## Stated problem
Lay out the entries from the line with "Given: Collapse the 版本_1 tree node" through the end of the entries as a two-column CSV with the columns instruction and response. Give one row per entry, with its text and its answer each in a single quoted field and line breaks replaced by spaces.

========

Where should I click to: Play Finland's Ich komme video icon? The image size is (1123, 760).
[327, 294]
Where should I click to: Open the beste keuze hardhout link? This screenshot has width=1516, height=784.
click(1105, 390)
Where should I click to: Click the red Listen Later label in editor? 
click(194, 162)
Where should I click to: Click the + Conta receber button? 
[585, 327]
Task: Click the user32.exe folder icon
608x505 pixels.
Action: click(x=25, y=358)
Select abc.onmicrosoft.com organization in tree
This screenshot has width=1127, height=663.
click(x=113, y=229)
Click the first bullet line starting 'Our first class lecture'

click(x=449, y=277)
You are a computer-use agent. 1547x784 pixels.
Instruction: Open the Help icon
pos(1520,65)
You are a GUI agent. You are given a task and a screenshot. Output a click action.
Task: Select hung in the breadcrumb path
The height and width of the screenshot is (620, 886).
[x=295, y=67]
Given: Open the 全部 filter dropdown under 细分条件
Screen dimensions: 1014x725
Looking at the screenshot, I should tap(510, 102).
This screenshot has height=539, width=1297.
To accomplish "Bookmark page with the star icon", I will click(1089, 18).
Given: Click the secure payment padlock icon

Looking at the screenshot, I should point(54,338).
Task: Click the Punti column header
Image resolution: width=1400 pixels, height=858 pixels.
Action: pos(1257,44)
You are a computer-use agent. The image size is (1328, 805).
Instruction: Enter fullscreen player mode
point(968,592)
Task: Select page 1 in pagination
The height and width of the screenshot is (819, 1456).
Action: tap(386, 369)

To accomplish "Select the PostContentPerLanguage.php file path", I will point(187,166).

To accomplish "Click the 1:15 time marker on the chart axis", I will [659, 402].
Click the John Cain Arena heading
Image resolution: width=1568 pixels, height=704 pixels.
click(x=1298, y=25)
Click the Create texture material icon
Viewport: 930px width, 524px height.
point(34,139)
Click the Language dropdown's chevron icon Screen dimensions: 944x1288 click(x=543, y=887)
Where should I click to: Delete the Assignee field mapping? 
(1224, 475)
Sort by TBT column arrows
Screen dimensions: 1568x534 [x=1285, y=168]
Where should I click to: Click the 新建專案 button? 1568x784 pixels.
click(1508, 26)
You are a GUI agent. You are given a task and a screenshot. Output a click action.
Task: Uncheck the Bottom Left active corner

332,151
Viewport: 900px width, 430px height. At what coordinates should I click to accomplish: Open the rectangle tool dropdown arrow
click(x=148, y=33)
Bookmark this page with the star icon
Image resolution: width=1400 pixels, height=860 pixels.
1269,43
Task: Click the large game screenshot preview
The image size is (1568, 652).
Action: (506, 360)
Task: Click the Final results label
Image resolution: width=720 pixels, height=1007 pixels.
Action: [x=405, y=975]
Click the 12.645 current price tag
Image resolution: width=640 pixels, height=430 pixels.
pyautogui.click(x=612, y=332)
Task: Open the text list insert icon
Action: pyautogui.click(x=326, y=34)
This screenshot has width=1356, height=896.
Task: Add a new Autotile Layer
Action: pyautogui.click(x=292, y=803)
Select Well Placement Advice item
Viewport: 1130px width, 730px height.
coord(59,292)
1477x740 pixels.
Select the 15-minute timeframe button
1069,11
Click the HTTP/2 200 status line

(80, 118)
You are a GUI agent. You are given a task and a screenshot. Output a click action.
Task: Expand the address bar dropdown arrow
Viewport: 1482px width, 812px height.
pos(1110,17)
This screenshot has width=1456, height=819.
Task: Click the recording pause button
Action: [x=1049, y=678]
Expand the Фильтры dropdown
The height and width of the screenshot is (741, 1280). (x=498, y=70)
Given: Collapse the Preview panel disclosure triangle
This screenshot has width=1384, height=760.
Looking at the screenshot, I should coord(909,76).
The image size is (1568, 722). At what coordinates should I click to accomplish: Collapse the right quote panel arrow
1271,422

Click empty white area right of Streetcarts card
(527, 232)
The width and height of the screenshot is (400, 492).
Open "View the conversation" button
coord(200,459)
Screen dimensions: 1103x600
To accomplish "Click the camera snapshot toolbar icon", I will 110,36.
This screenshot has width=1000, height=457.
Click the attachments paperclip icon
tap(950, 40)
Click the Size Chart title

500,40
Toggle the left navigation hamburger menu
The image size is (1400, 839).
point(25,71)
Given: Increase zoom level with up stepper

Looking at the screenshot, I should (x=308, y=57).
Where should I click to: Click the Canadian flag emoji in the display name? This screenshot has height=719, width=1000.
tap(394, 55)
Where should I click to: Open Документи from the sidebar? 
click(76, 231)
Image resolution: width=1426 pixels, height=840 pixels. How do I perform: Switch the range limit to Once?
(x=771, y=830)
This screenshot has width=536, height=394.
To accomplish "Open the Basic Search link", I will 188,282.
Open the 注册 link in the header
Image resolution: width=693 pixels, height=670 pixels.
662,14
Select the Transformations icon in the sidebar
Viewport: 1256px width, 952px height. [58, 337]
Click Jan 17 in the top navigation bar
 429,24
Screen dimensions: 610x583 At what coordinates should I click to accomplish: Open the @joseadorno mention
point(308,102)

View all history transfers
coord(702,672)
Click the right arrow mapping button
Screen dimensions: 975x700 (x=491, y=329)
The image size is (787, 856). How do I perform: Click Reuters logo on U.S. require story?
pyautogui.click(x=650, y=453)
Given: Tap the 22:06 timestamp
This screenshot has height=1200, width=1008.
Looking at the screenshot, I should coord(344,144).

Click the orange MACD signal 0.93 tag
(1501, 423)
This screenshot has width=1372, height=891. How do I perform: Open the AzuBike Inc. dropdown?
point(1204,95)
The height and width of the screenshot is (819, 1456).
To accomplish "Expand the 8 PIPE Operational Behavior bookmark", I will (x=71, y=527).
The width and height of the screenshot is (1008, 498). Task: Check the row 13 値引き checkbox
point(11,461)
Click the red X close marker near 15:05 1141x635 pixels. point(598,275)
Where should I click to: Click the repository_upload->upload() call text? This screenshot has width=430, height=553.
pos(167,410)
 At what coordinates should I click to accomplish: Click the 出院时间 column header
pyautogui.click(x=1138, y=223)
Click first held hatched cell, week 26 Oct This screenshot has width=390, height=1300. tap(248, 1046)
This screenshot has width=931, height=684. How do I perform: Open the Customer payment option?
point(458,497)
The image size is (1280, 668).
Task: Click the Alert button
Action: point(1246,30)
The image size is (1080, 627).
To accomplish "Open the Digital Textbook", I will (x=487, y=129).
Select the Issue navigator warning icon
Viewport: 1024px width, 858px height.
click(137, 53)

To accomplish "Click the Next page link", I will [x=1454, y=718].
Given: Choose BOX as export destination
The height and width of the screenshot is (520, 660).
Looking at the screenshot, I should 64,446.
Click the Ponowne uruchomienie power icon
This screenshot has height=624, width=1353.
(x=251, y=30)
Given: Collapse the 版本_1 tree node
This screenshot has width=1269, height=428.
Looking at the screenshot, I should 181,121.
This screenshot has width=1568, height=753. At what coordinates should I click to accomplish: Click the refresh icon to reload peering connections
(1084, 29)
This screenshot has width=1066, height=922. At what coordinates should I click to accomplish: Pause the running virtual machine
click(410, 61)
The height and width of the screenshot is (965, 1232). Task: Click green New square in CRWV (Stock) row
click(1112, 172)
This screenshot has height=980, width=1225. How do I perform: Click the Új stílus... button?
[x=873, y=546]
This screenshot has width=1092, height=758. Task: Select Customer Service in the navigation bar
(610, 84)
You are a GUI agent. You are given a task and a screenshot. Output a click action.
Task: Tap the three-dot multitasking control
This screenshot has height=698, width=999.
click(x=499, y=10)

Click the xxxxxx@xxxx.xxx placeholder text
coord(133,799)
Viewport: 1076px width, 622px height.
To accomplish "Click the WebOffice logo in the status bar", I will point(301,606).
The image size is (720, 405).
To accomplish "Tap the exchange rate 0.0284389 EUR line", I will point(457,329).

========

## The response
instruction,response
"Given: Collapse the 版本_1 tree node This screenshot has width=1269, height=428.","Looking at the screenshot, I should 181,121."
"This screenshot has width=1568, height=753. At what coordinates should I click to accomplish: Click the refresh icon to reload peering connections","(1084, 29)"
"This screenshot has width=1066, height=922. At what coordinates should I click to accomplish: Pause the running virtual machine","click(410, 61)"
"The height and width of the screenshot is (965, 1232). Task: Click green New square in CRWV (Stock) row","click(1112, 172)"
"This screenshot has height=980, width=1225. How do I perform: Click the Új stílus... button?","[x=873, y=546]"
"This screenshot has width=1092, height=758. Task: Select Customer Service in the navigation bar","(610, 84)"
"You are a GUI agent. You are given a task and a screenshot. Output a click action. Task: Tap the three-dot multitasking control This screenshot has height=698, width=999.","click(x=499, y=10)"
"Click the xxxxxx@xxxx.xxx placeholder text","coord(133,799)"
"Viewport: 1076px width, 622px height. To accomplish ""Click the WebOffice logo in the status bar"",","I will point(301,606)."
"The image size is (720, 405). To accomplish ""Tap the exchange rate 0.0284389 EUR line"",","I will point(457,329)."